• Brief 1:
According to the text on white blood cell movement during inflammation, why are the newly identified molecular details significant? Answer in one to three sentences.
• Brief 2:
List the diseases that the text on white blood cell movement names as ones in which inflammation is a key component.

• Page text:
Northwestern Medicine investigators have identified new molecular details regarding how white blood cells move across the walls of microvessels during inflammation, revealing new potential molecular targets for treating the condition, according to a new study published in the journal Immunity.
Chronic inflammatory diseases are the most significant cause of death in the world, according to the World Health Organization (WHO), which ranks chronic diseases as the greatest current threat to human health. Inflammation is a key component of many of those diseases, including asthma, heart disorders and obesity, and the number of people experiencing a disease associated with chronic inflammation is expected to increase in the U.S. over the next several decades.
Diapedesis, the passing of blood cells across the walls of the microvasculature, is a hallmark of inflammation that is not currently well understood, said William A. Muller, MD, PhD, the Janardan K. Reddy, MD Professor of Pathology and senior author of the study.

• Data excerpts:
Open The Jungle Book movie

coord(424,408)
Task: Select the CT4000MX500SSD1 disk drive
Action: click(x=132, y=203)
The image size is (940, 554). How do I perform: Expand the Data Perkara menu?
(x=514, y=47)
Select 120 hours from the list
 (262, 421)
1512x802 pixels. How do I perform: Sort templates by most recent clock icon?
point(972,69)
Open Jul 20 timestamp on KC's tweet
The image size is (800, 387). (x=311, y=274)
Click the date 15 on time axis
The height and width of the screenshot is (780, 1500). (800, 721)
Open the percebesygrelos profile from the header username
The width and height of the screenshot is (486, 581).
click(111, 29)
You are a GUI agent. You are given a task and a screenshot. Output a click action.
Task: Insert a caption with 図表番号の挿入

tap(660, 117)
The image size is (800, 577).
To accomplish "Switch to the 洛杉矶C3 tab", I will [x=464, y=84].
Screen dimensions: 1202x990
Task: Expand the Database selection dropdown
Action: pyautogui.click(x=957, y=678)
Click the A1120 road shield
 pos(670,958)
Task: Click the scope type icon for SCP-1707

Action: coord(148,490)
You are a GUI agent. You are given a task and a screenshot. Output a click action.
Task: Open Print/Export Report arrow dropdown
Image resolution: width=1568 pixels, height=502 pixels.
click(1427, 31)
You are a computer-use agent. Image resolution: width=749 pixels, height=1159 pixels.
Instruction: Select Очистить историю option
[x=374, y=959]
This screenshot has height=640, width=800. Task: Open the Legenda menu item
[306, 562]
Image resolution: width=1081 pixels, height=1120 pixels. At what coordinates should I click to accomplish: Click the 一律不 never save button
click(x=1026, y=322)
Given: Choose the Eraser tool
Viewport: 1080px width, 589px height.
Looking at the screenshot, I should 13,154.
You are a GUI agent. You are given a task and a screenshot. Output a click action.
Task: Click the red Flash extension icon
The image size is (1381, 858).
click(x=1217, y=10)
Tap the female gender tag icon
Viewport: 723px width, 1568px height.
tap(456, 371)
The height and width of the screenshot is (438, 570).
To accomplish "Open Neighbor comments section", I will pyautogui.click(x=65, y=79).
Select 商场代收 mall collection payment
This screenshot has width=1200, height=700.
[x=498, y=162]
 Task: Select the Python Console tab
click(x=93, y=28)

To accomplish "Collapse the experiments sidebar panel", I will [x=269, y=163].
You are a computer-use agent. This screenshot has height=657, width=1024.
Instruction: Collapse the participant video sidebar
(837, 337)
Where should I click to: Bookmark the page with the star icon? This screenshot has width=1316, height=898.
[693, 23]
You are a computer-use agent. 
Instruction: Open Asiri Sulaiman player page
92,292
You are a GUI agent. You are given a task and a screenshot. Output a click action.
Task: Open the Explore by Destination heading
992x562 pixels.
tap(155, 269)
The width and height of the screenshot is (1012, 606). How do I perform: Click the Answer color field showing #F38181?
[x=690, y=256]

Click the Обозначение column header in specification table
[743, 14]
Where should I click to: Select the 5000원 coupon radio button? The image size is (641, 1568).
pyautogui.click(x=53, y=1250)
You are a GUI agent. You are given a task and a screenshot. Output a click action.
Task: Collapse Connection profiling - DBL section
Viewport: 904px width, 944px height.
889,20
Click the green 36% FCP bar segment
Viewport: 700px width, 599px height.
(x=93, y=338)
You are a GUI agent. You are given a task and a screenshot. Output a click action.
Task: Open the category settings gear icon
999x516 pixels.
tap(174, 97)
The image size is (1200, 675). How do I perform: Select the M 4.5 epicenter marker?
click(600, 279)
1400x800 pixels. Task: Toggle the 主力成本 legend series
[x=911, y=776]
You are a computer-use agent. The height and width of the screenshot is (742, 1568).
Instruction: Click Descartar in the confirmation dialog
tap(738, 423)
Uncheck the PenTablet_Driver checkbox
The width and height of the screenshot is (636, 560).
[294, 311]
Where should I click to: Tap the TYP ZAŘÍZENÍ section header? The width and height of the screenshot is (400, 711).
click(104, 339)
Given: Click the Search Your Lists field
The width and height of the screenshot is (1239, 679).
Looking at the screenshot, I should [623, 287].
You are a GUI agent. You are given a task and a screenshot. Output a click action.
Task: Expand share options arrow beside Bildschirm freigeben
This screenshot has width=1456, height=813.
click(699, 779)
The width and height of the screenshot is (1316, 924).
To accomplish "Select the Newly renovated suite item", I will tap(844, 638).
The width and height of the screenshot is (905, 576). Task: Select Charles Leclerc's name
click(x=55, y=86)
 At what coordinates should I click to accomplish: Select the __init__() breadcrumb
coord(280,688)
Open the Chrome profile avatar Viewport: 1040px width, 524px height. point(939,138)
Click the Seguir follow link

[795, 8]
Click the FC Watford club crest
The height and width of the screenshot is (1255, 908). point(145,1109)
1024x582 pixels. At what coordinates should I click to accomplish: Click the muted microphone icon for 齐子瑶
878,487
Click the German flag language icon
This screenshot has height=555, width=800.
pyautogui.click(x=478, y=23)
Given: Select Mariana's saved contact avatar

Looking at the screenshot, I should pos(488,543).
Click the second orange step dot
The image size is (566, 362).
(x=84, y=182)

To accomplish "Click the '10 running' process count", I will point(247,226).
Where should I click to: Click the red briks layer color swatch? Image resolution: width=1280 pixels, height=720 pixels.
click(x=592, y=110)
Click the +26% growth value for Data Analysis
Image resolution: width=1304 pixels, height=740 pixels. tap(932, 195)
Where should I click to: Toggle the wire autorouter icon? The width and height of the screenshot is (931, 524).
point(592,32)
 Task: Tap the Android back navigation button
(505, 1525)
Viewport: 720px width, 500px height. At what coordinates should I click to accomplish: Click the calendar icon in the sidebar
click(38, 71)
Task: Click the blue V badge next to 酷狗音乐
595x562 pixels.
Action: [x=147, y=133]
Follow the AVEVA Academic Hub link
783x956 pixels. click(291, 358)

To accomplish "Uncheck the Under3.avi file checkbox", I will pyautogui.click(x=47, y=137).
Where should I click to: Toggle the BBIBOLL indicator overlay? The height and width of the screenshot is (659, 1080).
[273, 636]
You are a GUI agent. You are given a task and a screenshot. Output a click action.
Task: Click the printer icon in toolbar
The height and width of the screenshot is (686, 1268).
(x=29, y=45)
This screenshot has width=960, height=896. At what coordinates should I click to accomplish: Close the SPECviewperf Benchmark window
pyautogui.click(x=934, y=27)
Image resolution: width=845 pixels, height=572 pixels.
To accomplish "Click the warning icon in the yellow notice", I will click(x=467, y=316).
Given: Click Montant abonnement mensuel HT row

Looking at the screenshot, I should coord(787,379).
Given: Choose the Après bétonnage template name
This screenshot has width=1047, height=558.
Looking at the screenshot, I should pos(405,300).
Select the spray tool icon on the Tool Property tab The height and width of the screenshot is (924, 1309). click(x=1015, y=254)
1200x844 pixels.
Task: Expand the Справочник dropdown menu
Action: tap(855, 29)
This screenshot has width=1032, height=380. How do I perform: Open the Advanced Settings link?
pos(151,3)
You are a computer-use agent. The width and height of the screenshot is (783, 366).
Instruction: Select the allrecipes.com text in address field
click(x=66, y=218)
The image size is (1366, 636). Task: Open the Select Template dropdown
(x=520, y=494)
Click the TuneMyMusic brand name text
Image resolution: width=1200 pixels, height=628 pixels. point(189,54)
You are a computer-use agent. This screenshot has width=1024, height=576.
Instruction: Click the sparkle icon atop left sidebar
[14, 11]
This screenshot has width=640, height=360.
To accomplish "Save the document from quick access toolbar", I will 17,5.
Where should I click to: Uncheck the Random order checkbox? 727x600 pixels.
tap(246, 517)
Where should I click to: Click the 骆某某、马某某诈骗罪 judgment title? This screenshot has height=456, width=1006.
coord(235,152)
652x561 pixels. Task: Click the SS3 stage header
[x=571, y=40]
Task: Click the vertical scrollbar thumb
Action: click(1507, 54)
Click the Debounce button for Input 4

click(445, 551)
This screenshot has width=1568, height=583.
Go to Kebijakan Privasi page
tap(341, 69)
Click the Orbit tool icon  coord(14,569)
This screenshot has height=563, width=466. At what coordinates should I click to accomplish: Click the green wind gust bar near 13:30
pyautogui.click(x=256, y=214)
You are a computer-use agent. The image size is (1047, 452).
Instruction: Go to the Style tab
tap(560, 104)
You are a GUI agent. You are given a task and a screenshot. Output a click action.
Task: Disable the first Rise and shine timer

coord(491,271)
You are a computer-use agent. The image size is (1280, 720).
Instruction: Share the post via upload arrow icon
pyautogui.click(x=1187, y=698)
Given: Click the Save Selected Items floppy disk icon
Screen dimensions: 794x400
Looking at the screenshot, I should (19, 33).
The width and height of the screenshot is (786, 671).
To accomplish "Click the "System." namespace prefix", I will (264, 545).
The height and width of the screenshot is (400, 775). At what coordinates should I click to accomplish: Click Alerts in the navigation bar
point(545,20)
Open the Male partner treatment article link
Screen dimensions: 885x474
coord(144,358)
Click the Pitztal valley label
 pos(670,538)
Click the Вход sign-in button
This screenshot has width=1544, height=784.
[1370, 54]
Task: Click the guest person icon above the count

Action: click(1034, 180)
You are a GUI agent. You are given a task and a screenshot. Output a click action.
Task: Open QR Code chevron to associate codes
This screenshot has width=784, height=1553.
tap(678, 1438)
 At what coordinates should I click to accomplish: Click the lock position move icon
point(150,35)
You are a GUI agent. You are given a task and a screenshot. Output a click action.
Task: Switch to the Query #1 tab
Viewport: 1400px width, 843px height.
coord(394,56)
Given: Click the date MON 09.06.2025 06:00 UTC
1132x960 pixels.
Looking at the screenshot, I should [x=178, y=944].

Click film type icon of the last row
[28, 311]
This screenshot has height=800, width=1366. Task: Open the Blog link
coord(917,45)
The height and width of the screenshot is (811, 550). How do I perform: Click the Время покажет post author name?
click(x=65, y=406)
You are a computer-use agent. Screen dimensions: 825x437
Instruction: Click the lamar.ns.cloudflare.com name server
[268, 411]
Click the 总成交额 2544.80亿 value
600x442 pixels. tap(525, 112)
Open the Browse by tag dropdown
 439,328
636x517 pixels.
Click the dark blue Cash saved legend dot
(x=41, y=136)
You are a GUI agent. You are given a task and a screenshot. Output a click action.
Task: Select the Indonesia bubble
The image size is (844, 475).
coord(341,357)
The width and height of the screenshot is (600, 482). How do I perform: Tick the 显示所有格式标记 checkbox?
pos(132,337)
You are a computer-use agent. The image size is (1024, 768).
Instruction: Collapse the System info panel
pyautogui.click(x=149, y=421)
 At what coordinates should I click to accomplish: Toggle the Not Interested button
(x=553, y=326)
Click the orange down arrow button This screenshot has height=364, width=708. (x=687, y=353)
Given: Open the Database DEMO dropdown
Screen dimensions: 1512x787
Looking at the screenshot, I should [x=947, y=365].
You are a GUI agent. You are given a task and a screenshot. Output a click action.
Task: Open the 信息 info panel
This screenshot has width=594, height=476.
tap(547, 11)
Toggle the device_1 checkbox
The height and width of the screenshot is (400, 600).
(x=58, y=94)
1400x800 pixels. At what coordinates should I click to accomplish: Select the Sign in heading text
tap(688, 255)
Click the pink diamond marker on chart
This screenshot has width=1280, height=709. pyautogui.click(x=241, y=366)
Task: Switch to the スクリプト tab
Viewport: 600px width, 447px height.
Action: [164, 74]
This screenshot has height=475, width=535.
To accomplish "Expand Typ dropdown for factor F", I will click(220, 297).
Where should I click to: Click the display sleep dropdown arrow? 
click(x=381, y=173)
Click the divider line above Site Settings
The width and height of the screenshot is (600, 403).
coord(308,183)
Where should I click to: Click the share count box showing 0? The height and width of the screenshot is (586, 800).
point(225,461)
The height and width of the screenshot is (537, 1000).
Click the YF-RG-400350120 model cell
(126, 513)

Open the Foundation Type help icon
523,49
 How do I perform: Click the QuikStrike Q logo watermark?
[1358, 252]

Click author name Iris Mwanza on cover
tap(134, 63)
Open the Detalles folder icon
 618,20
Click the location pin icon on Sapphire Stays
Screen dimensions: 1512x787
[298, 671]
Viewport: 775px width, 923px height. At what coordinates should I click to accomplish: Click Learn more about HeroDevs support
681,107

• Response box 1:
The new molecular details about how white blood cells cross microvessel walls during inflammation reveal new potential molecular targets for treating the condition.

• Response box 2:
Asthma, heart disorders, obesity